It was added with the edit summary of "Changes to the entry for Tannoth due to personal experience as one of the writers involved", but it needs a more verifiable citation than that to be suitable for Wikipedia. Bryan Derksen (talk) 17:33, 5 May 2009 (UTC)
At several points in the history of this article editors have removed information about recent editions of this game, citing questions as to the legality of those editions. I've generally restored this information, however. Wikipedia isn't censored, which means among other things that we don't suppress information about a publication just because the publication happens to be illegal in some way. Wikipedia obviously can't host material that is itself a copyright violation, but information that is about a work that violates copyright can be perfectly legitimate content (see for example The Phantom Edit, or for a more RPG-focused example Deities & Demigods. List of books banned by governments may have some relevant examples as well). If the copyright status of some particular edition of the game is indeed dubious a good approach is to add information about the copyright dispute to the article. Bryan Derksen (talk) 07:48, 16 September 2009 (UTC)
- All of the deletions seem to have been made from a single IP address in Canada. I have restored mention of the unauthorized edition to the article. Dogface (talk) 19:26, 2 November 2009 (UTC)
When fan forums are reliable enough
It is not a violation of sourcing policy, as I understand it, to link to a "fan forum" post when one refers to that specific fan forum post in an article and identifies it as such in the article. Or is it the contention that the statement referring to "bogus" status for the 2009 version of C&S should be deleted in its entirety, leaving the trademark holders with no statement, at all? Dogface (talk) 16:58, 9 December 2009 (UTC)
- The problem with the majority of forum postings is that the posts can not be verified to be from the official source. The only forums that can really get around this are company-owned forums which have built-in flagging of employee (ie: official company) statements. Unless an official statement can be found from a reliable source, then yes - the mention should be removed. --- Barek (talk • contribs) - 15:30, 5 January 2010 (UTC)
Majoring Word Error Passes First Birthday
There was an error made at at 07:21, 27 August 2009 http://en.wikipedia.org/w/index.php?title=Chivalry_%26_Sorcery&oldid=310320605 that is still in the article.
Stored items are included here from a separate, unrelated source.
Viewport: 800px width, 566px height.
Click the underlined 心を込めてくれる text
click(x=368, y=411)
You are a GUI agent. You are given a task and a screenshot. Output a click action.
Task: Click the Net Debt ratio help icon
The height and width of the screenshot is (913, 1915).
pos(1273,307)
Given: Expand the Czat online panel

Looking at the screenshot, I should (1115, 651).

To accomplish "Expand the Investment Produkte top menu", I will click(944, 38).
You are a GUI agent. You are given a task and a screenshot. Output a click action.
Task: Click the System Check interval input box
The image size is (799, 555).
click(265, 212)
The article says, "C&S was the first to introduce new concepts like critical hits or levels for monsters who have been occasions, for example, Rolemaster, or the new version of Dungeons & Dragons and open players on the outside part of campaign instead of confining them to a dark underground dungeon in the dark confines of the country." Apparently, something was intended somewhere between "monsters" and "occasions," but I don't know what. I'm rewriting this section so it makes sense; if anyone knows what info is missing, please add it and I'll be very grateful. Alden Loveshade (talk) 19:19, 27 September 2010 (UTC)
Critical Hits and Monster Levels and Bias
I added citation needed. Also "Anyone opening the red book was first struck by the density and richness of information it contained."--this and other phrases could use some serious RW. Unfortunately, right now I don't have access to the game and am hesitant about making too many changes in my ignorance. Alden Loveshade (talk) 03:15, 3 October 2010 (UTC)
- Nine months late, but better than never: According to the Critical hit article, Empire of the Petal Throne was the first game to include critical hits. Unfortunately, this is backed up only by a cite from that game's own rulebook, which might not be reliable. It was, however, a very early RPG so if it had critical hits, it could very well be the first. Its first publication preceded C&S by two years (1975). The D&D white box original set (1974), "blue book basic" edition (1977), and first edition AD&D (1979) certainly did not have anything like a critical hit system (although one of the original set supplements might have had something similar that was dropped when the game was revised). 184.108.40.206 (talk) 22:35, 29 July 2011 (UTC)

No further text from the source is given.